Stored data entries
====

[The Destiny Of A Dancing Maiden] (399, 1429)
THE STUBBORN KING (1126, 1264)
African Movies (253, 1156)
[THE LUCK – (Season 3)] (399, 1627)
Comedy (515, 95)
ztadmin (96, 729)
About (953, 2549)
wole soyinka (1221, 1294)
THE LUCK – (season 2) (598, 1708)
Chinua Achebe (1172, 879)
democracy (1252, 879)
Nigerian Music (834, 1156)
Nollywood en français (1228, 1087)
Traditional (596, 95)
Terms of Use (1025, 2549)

====

• [What you will do] All of the records must be repeated exactly.

• [Response to the task]
[The Destiny Of A Dancing Maiden] (399, 1429)
THE STUBBORN KING (1126, 1264)
African Movies (253, 1156)
[THE LUCK – (Season 3)] (399, 1627)
Comedy (515, 95)
ztadmin (96, 729)
About (953, 2549)
wole soyinka (1221, 1294)
THE LUCK – (season 2) (598, 1708)
Chinua Achebe (1172, 879)
democracy (1252, 879)
Nigerian Music (834, 1156)
Nollywood en français (1228, 1087)
Traditional (596, 95)
Terms of Use (1025, 2549)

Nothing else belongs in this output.